Il l’accepte, parce que la seule autre issue est la violence, si l’on exclut, le silence et l’abstention de toute communication avec les autres hommes : quand on n’est pas du même avis, il faut se mettre d’accord ou se battre, jusqu’à ce que l’une des thèses disparaisse avec celui qui l’a défendue. Si l’on ne veut pas de cette seconde solution, il faut choisir la première, chaque fois que le dialogue porte sur des problèmes sérieux et qui ont de l’importance, qui doivent mener à une modification de la vie ou en confirmer la forme traditionnelle contre les attaques des novateurs. Concrètement parlant, quand il n’est pas un jeu (qui ne se comprend que comme image du sérieux), le dialogue porte, en dernier ressort, toujours sur la façon selon laquelle on doit vivre.

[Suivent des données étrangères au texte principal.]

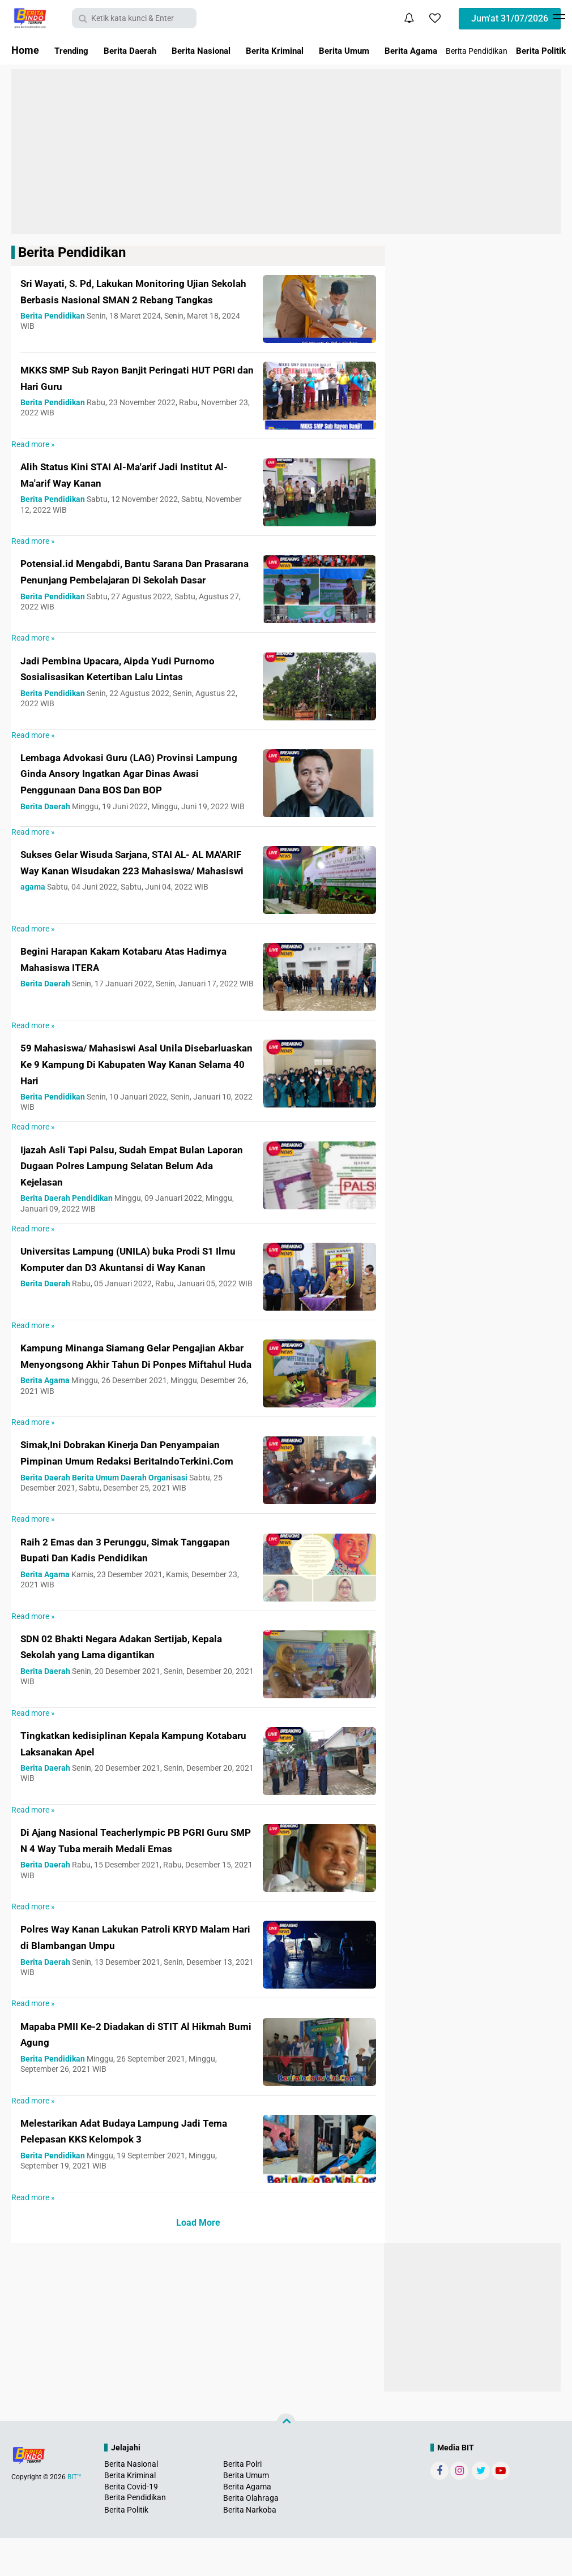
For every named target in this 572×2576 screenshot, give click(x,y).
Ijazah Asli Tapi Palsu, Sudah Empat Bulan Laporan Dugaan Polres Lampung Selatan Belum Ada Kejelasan (135, 1189)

On ? C’est-à-dire, les hommes qui vivent déjà en communauté, qui possèdent déjà ces données qui sont nécessaires pour qu’il puisse y avoir dialogue ‑ les hommes qui sont déjà d’accord sur l’essentiel et auxquels il suffit d’élaborer en commun les conséquences des thèses qu’ils ont déjà acceptées, tous ensemble. Ils sont en désaccord sur la façon de vivre, parce qu’ils sont en accord sur cette même façon : il ne s’agit que de compléter et de préciser. Ils acceptent le dialogue, parce qu’ils ont déjà exclu la violence.

 

Ils ne l’ont pas cependant exclue absolument. Au contraire, elle leur paraît nécessaire pour régler les différends qui peuvent s’élever entre eux et ceux qui n’ont pas l’avantage de vivre en communauté avec eux, ces êtres qui, tout en ayant l’extérieur d’êtres humains, ne sont pas des hommes de plein droit parce qu’ils ne reconnaissent pas ce qui fait l’homme. Ceux‑là ne se sont pas encore élevés au-dessus de la nature ; ils ont beau posséder un faciès humain, on ne les comprend pas, ni ce qu’ils font, ni ce qu’ils disent ; ils font comme les barbares, ils pépient comme les oiseaux, ils ignorent le sacré, ils vivent sans honte ni honneur ‑ tout juste bons à servir de machines intelligentes aux vrais hommes, si ceux‑ci les domestiquent et leur donnent le statut qui, de par le droit de la nature, est le leur, celui d’esclave, d’être qui ne sait pas penser, mais qui sait agir comme un être vraiment humain dès qu’un maître pense à sa place et lui donne des ordres à exécuter. La violence est la seule manière d’établir un contact avec eux – et c’est pourquoi ils ne sont pas des hommes.

 

C’est entre les vrais hommes que la violence est interdite. Certes, elle n’est pas exclue de fait, elle n’est pas impossible, mais celui qui l’emploie se sépare par là-même des hommes et se met en dehors de ce qui les unit, en dehors de la loi. Il n’a plus part à l’héritage commun, car la violence est ce qui détruirait la communauté concrète des hommes, cette communauté dont le sens est de défendre tous ses membres contre la violence extérieure, celle de la nature, qu’elle se présente sous l’aspect du besoin ou qu’elle vienne des animaux à face humaine, des barbares. La communauté sait comment il faut se défendre contre le besoin : elle possède une science et une organisation du travail ; elle sait aussi comment résister aux barbares : elle s’est donnée une constitution politique et militaire. Or, celui qui, employant la violence à l’intérieur de la communauté, contre ses frères, détruit l’organisation et rend futile cette science qui ne sert qu’à condition que le travailleur puisse travailler en paix, celui-là est l’ennemi le plus dangereux de tous et de chacun. Si donc il surgit une divergence d’opinion entre les membres de la communauté, qu’on ne soit pas d’accord sur l’interprétation d’une règle de droit, sur l’application d’un procédé technique, sur le choix d’une ligne de conduite politique, la communauté toute entière a un intérêt vital à ce qu’on n’en vienne pas aux mains, mais qu’on s’entende, qu’on se limite à l’échange d’arguments. La communauté ne subsiste qu’aussi longtemps que le dialogue suffit à tout régler de ce qui peut diviser les membres.

 

Éric WEIL, Logique de la Philosophie, éd. Vrin, p. 24‑25, 1950.